Parkhurst’s teammates aren’t completely free of burdens, either. They come in as heavy favorites to win the first MLS Cup in their two-year, blink-and-you-might-miss-it history. Atlanta will be playing at home in front of what is expected to be a crowd in excess of 70,000 fans. That creates expectations, which can morph into its own unique kind of pressure.
“Unfortunately it’s kind of double-edged,” midfielder Jeff Larentowicz said about playing at home. “There’s so many positives, but you’ve got all the people kind of coming at you from every angle, which is a different thing. When you fly into Dallas, and you’ve got a game, it’s easy to say, ‘Don’t bother me.’ Here it’s a bit different. But once you step out on the field, I think we’re going to be thankful to be at home.”
Then there is the reality that this is the last go-round for some key members of the group. Manager Tata Martino has already said he’s leaving to become manager of the Mexico men’s national team. Miguel Almiron is expected to sign with one of the pack of Premier League teams dangling offers in front of him. Who knows what damage the salary cap will do to the crop of players who might make less but are still critical to the team’s success.
Martino figures to be the biggest loss of all, given his ability to draw talented players to the organization as well as his day-to-day coaching of the team. His departure is already being felt to a degree.
“I think I’ll miss a little bit of everything [about Martino],” Gonzalez Pirez, who is from Argentina, said through an interpreter. “He’s a great person, he tells you things how they are, very quickly, very directly, which we appreciate as players.”
Yet Guzan insists there has been no win-one-for-Tata speech, no added tension to Saturday’s match.
“There’s urgency because when you’re in a Cup final, you never know when you’ll have the opportunity to be in another one,” he said. “You could be 20 years old, you could be 34 years old, you don’t know when the next time an opportunity like this will come along. Regardless of Tata’s situation, players’ situations, that’s got nothing to do with it.”
He later added, “I don’t think it’s a sense of anxiousness. I think for the most part … we’ve gone about our business this week in a pretty normal way.” — Jeff Carlisle (@JeffreyCarlisle)

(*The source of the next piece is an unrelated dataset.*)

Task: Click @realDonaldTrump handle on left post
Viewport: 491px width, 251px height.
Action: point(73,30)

Portland Timbers: ‘It’s all talk’
The underdog mask did not make the trip to Georgia.
Timbers defender Zarek Valentin had donned the rubber dog head following fifth-seeded Portland’s takedown of No. 1 Sporting Kansas City in the Western Conference championship, and lost track of it sometime during those raucous locker room celebrations.
That isn’t to say that the Timbers are shirking away from the designation. Far from it: Portland is embracing that role once more ahead of its showdown with heavily favored Atlanta United in MLS Cup.

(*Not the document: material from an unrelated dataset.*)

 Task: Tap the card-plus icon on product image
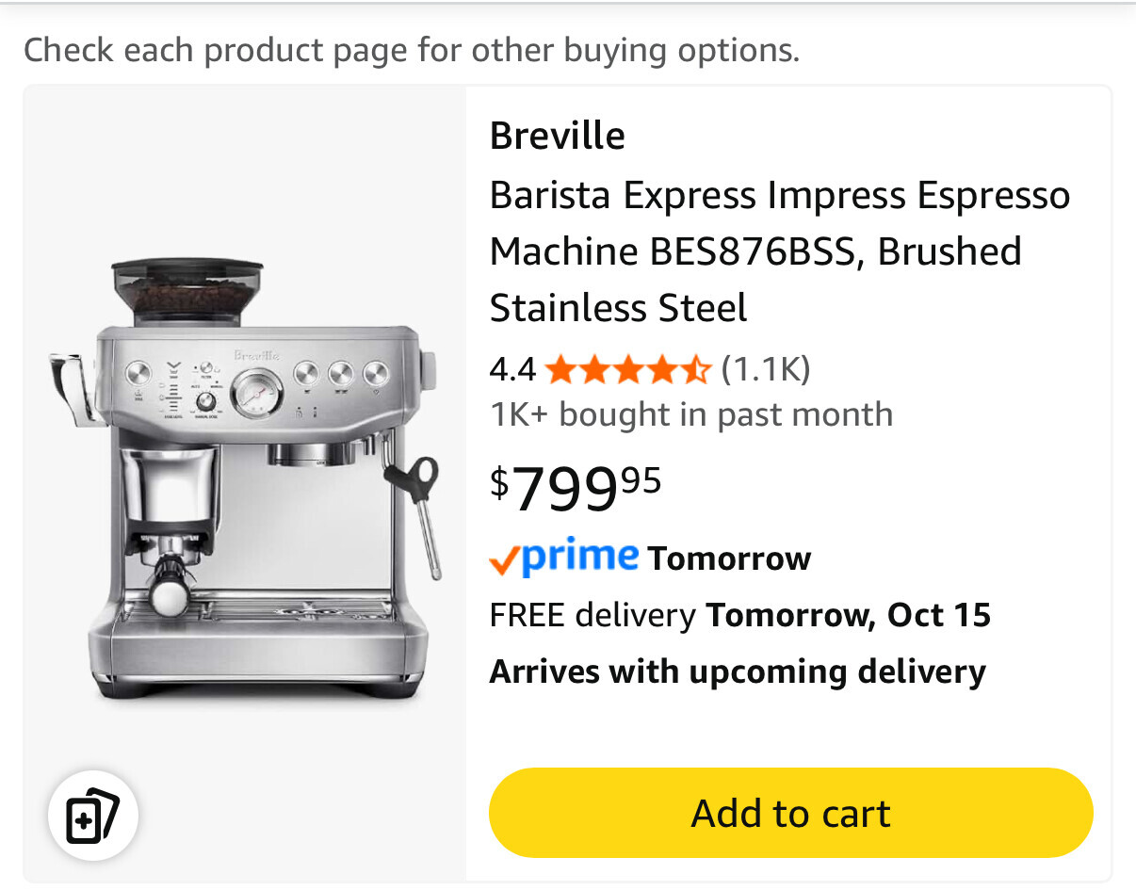(92, 817)
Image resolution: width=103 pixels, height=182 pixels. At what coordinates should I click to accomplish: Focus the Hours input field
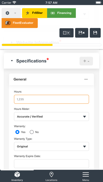(52, 99)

“It’s all talk,” Valentin said. “That’s all it comes down to. ‘Oh, [Atlanta] is at 77 percent,’ and everybody is picking them. It’s cool. Let everybody pick them. That’s no problem. We just need to focus on what we can control. That sounds super corny and I hate saying it — and for you guys, it’s nothing juicy — but as long as we control the things that we do, we’ve shown that we’re a hard team to beat and we’ve gone into some very hard places to play and gotten results.”
That sense of unshakable confidence is hard-won. Last offseason, Portland lost Caleb Porter, the most successful coach in the club’s young history. It opened the Giovanni Savarese era winless in five.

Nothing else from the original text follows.